No points are given, no objectives solved. Party aims to start one or embellish one already in progress, be it a six-year-old's birthday or a college dorm rager.
Or a 31-year-old's empty apartment.
I downloaded Kinect Party a few days before 2013 began. It was free, after all, and I needed something to warrant the chunky accessory's placement in my living room. One day I fired her up. The game doesn't announce its intentions, or explain how each environment works. You're simply thrust into one hyperkinetic fever dream after another, some more subdued than others.
Looking from the TV's electric jungle to our spare living room, I knew our party was just beginning
You test out your new environs. When the room fills with multi-colored balloons, you swipe your hands and watch as your on-screen persona pushes around a collective of bouncing spheres. They float to the ground; a swift kick of the legs brings them back up. You pick up that white stool, set up as a TV dinner tray, in front of the couch; now it's an extension of your arm, batting and flinging the virtual detritus with Stretch Armstrong acuity.
You hear a shutter click. The Kinect was watching all along, ready to snap a photo when your flailing is at its finest. It then asks if you'd like to share the picture with your friends. You think: Why not?
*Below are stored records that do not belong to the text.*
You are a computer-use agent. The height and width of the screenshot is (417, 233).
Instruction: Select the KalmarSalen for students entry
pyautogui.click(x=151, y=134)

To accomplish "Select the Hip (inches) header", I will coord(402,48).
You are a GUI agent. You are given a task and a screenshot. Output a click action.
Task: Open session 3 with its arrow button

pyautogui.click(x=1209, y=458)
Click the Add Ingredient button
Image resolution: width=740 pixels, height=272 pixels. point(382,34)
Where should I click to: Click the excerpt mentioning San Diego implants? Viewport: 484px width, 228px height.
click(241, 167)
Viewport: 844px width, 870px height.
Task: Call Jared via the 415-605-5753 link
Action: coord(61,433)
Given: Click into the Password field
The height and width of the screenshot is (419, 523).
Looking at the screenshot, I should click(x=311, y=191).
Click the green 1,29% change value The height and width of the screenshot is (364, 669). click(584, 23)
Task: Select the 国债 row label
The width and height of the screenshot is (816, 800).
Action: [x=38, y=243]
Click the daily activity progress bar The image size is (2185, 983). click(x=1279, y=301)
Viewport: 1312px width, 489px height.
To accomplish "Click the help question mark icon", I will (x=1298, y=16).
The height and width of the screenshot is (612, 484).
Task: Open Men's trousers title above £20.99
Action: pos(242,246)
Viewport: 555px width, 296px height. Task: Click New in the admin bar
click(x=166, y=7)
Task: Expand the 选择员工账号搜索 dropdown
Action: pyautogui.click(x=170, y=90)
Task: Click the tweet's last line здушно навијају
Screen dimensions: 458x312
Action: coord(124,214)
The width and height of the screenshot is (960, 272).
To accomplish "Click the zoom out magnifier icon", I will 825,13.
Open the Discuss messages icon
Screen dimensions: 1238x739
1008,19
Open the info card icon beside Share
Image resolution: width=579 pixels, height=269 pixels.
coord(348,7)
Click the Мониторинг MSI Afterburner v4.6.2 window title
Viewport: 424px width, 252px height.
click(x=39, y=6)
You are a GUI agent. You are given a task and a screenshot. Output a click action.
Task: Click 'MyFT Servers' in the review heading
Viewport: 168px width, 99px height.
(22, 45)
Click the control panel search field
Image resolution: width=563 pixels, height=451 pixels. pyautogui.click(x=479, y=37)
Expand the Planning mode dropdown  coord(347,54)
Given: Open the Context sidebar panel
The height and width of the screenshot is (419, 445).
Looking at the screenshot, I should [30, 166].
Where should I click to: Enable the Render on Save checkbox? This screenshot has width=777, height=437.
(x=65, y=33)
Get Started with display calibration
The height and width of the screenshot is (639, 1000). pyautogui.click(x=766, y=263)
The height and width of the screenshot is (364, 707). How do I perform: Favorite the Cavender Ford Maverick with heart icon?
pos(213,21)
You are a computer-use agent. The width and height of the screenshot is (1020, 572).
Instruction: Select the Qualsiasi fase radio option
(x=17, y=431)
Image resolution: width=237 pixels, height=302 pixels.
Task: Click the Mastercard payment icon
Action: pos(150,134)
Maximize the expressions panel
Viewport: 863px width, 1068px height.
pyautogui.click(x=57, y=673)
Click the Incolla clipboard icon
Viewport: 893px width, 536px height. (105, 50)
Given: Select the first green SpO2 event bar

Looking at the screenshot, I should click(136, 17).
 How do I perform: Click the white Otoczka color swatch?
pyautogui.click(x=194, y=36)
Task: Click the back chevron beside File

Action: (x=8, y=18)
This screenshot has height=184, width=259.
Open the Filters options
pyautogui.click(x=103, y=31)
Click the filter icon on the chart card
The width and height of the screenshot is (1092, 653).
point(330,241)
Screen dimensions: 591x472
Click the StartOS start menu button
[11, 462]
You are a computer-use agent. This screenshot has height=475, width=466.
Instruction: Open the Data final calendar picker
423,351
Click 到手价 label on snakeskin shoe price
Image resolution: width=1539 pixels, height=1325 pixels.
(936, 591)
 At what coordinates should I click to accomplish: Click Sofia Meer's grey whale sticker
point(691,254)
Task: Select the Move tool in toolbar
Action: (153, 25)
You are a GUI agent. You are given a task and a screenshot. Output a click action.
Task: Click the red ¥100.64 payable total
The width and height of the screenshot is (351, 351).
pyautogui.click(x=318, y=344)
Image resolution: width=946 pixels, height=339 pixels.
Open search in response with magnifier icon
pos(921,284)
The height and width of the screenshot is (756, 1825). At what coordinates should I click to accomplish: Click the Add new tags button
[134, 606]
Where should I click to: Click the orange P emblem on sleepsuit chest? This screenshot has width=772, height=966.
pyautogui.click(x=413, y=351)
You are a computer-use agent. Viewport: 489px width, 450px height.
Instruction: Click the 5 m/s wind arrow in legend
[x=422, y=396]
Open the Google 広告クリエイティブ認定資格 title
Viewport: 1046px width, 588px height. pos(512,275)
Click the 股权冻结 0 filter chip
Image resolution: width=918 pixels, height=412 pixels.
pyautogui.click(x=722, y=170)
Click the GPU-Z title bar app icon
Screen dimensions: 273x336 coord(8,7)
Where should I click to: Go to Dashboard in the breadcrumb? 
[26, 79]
Do this, fair reader, and you will soon know how strongly committed your partner is. My own, after some initial concerns, exhibited her kindness of spirit by not judging my solo endeavors too poorly. Days later, she even joined me for another round, this time a pas de deux of aggressive rubber duckies and a bout with cupcake wands. Looking from the TV's electric jungle to our spare living room, empty save the giddily erratic movements of my lover's face and arms, I knew our party was just beginning.
(Okay: so we're married. Still, with 'Til Death Do Us Part' about as binding these days as 'Let's Do Lunch!', the risk for abandonment was considerable.)
As a local multiplayer game, Double Fine's latest toybox is a gas. As a significant other sieve, it's even better. So this Valentine's Day, boot up Kinect Party and test your faith in forever.